WORK TO COMPLETE:
Collect from the data below each line with "label".

= Beginning of Section =

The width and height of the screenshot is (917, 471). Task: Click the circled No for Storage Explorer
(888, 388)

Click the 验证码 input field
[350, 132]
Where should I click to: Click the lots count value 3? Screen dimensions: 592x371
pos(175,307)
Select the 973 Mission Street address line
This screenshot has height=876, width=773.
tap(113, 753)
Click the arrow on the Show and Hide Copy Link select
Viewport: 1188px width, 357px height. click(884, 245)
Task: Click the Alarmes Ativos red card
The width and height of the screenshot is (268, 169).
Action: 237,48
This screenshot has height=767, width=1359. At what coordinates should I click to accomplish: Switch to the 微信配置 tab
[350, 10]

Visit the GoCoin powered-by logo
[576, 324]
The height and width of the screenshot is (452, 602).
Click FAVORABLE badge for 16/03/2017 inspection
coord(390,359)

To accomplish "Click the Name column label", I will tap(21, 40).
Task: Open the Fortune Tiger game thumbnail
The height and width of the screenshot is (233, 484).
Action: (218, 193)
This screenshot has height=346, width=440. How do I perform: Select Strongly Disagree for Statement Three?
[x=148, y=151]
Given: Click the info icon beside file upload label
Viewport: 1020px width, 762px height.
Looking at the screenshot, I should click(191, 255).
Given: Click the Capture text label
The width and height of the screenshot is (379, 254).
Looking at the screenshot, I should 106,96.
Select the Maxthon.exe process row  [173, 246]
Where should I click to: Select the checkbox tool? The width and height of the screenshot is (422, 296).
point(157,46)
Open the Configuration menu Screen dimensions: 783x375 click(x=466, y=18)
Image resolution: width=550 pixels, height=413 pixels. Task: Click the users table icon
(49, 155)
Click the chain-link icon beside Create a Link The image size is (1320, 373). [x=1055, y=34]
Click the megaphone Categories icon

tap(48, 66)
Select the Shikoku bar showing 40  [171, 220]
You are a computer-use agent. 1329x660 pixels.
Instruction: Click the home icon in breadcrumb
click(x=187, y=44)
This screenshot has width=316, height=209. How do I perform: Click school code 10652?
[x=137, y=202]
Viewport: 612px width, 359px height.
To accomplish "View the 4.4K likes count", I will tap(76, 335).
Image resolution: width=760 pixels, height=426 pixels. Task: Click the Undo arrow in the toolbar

= End of Section =

ANSWER TO THE PROBLEM:
To accomplish "Click the Name column label", I will tap(21, 40).
Given: Click the info icon beside file upload label
Given: Click the Capture text label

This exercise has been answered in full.